Supplied information:

[Start of section]

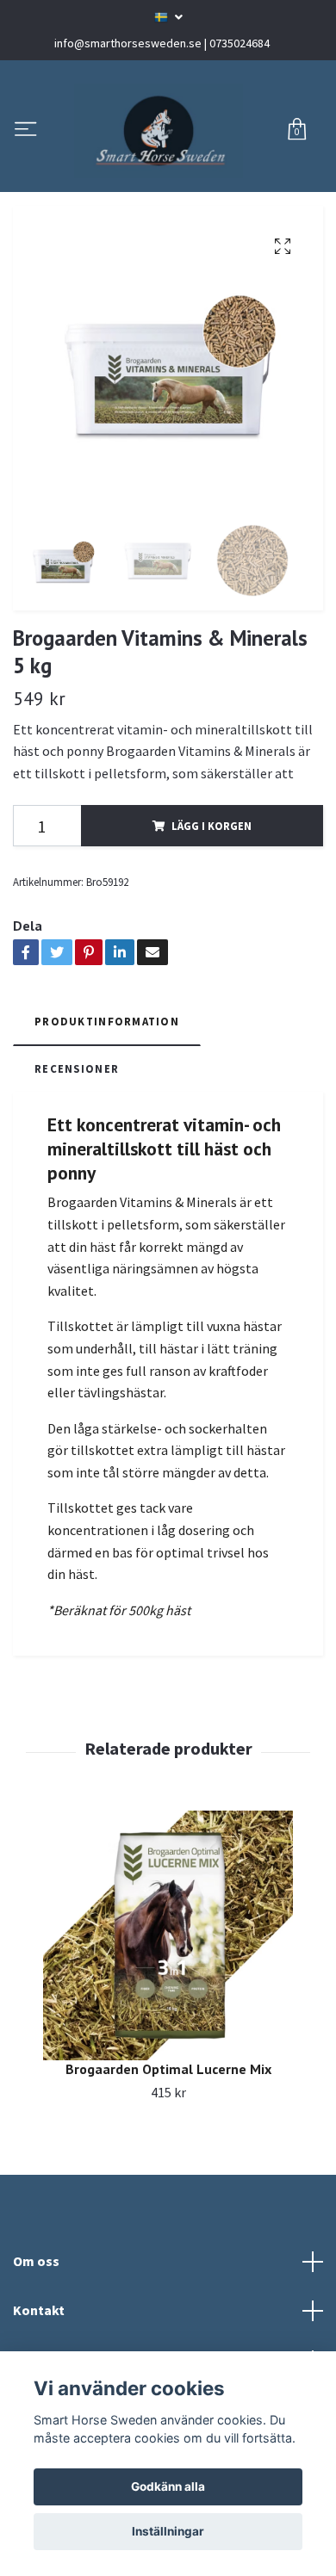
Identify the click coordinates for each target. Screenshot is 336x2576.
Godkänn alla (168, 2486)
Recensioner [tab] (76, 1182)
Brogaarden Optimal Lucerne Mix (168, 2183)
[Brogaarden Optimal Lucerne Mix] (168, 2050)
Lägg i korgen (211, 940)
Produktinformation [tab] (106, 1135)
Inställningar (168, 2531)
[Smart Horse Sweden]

[End of section]

All entries above are to be reproduced exactly, with no pictures.

Identify the click coordinates for each target. Screenshot is 336x2576.
Godkänn alla (168, 2486)
Recensioner [tab] (76, 1182)
Brogaarden Optimal Lucerne Mix (168, 2183)
[Brogaarden Optimal Lucerne Mix] (168, 2050)
Lägg i korgen (211, 940)
Produktinformation [tab] (106, 1135)
Inställningar (168, 2531)
[Smart Horse Sweden]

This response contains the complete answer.